New Group Aims to Develop Standards Using AI to Improve Data Compression

(Image credit: MPAI)

GENEVA, Switzerland—A new group tasked with using artificial intelligence to improve the efficiency of data compression was announced here on Sept 30. Several forces were behind the establishment of the international non-profit “Moving Picture, Audio and Data Coding by Artificial Intelligence” (MPAI) organization.

One driving force is the need to have an organization responsive to industry needs with the mission to develop data coding standards for a range of applications with AI as its core enabling technology. In the past, the sheer reduction of the amount of data—i.e. compression—has been the success factor for a variety of businesses that range from broadcasting to telecommunications, broadcasting, IT and related industries.

In response to the demand for more compression, MPAI plans to develop AI-enabled standards that further improve the coding efficiency of data types that have already benefited from compression and bring the benefits of coding to new data types. An example of AI-enabled coding is to “bring out” aspects of the data semantics relevant to an application.
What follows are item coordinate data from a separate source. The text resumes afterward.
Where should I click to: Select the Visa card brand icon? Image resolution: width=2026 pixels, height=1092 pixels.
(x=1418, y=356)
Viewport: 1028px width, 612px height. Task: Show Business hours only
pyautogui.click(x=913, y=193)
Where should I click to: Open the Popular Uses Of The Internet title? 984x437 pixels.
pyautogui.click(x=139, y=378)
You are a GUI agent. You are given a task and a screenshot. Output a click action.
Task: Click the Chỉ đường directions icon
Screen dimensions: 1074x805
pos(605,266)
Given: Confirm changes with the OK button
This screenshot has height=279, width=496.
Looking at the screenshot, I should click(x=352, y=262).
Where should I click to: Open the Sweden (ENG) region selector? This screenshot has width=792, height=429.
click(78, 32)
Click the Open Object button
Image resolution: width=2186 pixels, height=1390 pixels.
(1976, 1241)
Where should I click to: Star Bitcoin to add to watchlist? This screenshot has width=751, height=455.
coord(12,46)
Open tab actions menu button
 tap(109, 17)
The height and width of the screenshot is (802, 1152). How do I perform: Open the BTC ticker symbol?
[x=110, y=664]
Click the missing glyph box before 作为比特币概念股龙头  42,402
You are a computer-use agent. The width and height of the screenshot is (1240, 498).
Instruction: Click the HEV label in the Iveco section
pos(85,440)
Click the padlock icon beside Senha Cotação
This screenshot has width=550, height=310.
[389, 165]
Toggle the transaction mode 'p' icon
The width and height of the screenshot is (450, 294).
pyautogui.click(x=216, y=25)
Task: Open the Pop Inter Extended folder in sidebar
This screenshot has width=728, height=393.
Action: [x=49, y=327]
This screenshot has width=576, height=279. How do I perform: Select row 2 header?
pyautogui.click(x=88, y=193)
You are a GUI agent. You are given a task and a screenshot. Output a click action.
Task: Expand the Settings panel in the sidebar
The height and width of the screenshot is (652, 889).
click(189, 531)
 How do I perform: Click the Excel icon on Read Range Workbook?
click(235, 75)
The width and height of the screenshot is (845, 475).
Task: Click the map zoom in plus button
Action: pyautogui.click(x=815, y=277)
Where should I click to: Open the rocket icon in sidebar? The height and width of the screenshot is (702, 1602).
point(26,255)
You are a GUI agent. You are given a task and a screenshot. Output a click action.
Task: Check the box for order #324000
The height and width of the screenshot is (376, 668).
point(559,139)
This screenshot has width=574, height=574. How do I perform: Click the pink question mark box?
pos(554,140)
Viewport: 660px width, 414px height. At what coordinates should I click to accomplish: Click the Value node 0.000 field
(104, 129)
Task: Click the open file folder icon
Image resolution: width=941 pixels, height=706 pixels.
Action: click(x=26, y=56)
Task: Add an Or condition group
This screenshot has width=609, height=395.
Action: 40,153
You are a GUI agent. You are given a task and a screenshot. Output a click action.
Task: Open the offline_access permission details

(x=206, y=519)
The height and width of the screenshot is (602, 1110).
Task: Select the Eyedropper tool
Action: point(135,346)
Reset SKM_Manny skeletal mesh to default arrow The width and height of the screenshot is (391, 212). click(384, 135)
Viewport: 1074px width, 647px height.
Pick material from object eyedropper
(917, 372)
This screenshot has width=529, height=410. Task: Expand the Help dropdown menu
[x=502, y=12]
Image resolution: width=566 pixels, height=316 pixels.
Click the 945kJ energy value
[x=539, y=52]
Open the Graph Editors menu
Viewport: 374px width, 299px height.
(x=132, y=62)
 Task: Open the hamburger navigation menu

The second driving force is the need to overcome the limitations of the Fair, Reasonable and Non-Discriminatory (FRAND) licensing declarations, a burning issue for many standard developing organizations and their industries. MPAI plans to address this problem by developing, for each MPAI standard, a “framework license,” (i.e. the business model), without values, dates and percentages, that standard essential patent (SEP) holders intend to use to monetize their patents, eventually adopted in the standard.

USE CASES

Immediately after the announcement of MPAI’s creation last summer, a group of industry colleagues collaborated to create a set of use cases. One project that is quickly taking shape is Context-based Audio Enhancement (MPAI-CAE), designed to improve the user experience for a variety of uses such as entertainment, communication, teleconferencing, gaming, post-production, restoration etc., in a variety of contexts such as in the home, in the car, on-the-go, in the studio etc.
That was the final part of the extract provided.